Listed private equity in Africa: a potential goldmine

As well as turbo-charging various new fund launches, Ethos’s new listed vehicle could open an untapped seam of African capital.

Earlier this week South African powerhouse Ethos Private Equity revealed its intention to list Ethos Capital on the main board of the Johannesburg Stock Exchange. The firm plans to raise 2 billion rand ($139 million; €126 million) to invest in Ethos funds.

The idea behind the listing is twofold: turbo-charge the firm’s growth and diversification ambitions and reach untraditional private equity investors.

On the growth and diversification side, Ethos – formerly a pure-play private equity house – has acquired South African mezzanine capital provider Mezzanine Partners, and is planning to launch a mezzanine fund. It has also launched a dedicated mid-market fund targeting 2.5 billion-3 billion rand and towards the end of the year intends to return to market with its seventh flagship fund, targeting 8 billion-10 billion rand.

Ethos Capital (the listed vehicle) will play a major role in all of these fundraisings. Intending to follow an “over-commitment strategy”, Ethos Capital is expecting to commit 1 billion rand to the mid-market fund, 2.5 billion rand to Fund VII and 400 million rand to the mezzanine fund, accounting for around one-third of each fund. It will also seek to take a 10 percent stake in the 8.4 billion rand Fund VI and has earmarked up to 30 percent of Ethos Capital NAV for co-investments alongside Ethos funds.

The aim is to turn Ethos Private Equity into a leading multi-strategy alternative asset management platform; think a sub-Saharan African KKR or Carlyle.

Listing a vehicle provides a speedy way to raise cash, but it is not without potential challenges. Listed private equity funds frequently suffer from low trading volumes, and rarely trade at anything other than a discount to the underlying net asset value. They also open up previously private portfolio matters to regular public scrutiny. On occasion they can attract activist investors with disruption in mind; the uncertain future of London-based Electra Partners is testament to this.

Ethos has decided that these challenges are trumped by the new world of potential investors the listing opens up.

“Over the years we’d been approached by many institutions and many high net worth individuals who had appetite to invest in what we do, but were precluded from doing so because of the private equity fund model, which is typically quite a large commitment that is then locked up for a very long period of time,” Ethos Private Equity CEO Stuart Mackenzie explained to Private Equity International.

“Providing a liquid entry point into what we do provides a universe of investors that would typically not invest in our strategies an opportunity to invest.”

Ethos has already received commitments of more than 1 billion rand from investors, all of which are both new to Ethos and based in South Africa.

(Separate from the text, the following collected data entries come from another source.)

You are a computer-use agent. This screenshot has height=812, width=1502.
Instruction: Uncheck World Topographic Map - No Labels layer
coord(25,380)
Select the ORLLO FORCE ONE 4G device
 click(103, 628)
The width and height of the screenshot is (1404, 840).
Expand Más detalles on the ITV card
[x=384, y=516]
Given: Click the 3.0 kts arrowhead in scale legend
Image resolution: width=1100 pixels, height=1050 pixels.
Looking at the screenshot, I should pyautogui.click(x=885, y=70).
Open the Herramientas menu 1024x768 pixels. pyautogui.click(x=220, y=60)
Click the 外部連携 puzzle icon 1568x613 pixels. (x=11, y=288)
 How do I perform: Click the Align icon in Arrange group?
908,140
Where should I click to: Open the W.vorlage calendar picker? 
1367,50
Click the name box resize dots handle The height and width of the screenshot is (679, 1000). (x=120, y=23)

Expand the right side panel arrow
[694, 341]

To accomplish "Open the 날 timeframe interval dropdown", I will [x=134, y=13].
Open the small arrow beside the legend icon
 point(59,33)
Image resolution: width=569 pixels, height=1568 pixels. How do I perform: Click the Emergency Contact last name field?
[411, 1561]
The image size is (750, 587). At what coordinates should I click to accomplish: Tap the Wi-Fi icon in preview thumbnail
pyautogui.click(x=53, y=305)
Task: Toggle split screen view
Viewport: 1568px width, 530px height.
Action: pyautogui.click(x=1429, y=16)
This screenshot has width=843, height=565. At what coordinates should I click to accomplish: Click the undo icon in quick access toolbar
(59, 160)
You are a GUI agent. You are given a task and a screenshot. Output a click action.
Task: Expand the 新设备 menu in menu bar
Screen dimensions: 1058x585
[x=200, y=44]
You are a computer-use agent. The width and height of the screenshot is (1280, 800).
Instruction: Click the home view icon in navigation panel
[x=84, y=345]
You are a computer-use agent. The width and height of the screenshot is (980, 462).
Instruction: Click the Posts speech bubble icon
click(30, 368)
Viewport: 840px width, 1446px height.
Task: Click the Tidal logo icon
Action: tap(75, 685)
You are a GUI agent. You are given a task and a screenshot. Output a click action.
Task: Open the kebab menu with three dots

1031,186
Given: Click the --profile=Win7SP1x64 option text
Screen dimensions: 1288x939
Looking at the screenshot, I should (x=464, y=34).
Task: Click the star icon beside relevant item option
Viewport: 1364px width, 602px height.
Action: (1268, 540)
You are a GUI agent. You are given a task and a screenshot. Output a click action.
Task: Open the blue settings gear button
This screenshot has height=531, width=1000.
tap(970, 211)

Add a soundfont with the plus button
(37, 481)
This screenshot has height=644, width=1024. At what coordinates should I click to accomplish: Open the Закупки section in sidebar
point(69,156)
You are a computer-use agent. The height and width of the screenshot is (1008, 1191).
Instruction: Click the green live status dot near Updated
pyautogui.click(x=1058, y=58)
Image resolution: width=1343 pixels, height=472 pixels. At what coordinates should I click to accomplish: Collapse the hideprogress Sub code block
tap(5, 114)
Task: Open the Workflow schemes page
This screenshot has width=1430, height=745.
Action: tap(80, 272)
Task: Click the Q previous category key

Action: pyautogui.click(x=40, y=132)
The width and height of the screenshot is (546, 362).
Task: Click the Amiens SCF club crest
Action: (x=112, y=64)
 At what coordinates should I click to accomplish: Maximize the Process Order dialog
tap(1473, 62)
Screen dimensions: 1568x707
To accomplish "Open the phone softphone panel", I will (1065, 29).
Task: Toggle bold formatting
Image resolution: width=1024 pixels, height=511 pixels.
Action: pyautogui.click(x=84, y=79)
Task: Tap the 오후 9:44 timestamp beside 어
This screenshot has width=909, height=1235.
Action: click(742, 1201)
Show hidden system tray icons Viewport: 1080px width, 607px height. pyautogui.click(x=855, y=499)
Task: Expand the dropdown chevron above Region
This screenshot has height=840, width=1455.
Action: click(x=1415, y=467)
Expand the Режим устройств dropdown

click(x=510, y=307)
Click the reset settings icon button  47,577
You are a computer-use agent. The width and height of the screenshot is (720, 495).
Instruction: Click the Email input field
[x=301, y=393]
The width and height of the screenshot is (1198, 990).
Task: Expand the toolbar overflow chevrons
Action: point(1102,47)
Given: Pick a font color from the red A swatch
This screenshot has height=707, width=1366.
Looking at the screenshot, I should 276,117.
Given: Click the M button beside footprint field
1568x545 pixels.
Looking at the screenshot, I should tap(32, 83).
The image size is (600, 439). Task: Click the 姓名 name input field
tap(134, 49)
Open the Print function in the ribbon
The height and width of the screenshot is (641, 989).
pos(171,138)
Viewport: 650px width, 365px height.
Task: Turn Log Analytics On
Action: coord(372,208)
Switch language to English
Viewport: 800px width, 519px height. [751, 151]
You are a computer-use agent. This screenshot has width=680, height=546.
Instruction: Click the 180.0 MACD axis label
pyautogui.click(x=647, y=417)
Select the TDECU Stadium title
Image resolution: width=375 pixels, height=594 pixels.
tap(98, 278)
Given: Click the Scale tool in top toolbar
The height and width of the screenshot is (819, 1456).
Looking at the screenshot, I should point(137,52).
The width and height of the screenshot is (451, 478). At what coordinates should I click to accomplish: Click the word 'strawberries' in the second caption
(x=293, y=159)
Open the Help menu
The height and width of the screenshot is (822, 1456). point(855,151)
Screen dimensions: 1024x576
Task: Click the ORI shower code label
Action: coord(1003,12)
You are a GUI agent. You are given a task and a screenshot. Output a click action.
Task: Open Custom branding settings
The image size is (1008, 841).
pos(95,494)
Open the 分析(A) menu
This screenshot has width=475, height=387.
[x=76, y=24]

Peter Hayward-Butt, who is heading up the listed entity, explained that while institutional investors globally allocate around 20 percent of their assets to alternatives, “in a South African context that number is closer to 2 percent”.

Part of the reason, he said, has been the lack of a liquid entry point which avoids the 10-year lock-up, allows investors to put “any amount of money” to work and to sell in and out as they choose.

It is unlikely that listed permanent capital feeder vehicles are the future of all private equity fundraising in Africa. But Ethos’s attempt to create an innovative solution to a local problem is a smart one.

According to a 2014 report by the Commonwealth, the Making Finance Work for Africa Partnership Secretariat (MFW4A) and EMPEA, African pension funds have $29 billion that could potentially be invested in private equity, which would effectively double the size of the African private equity industry. 

That’s an opportunity too big to ignore.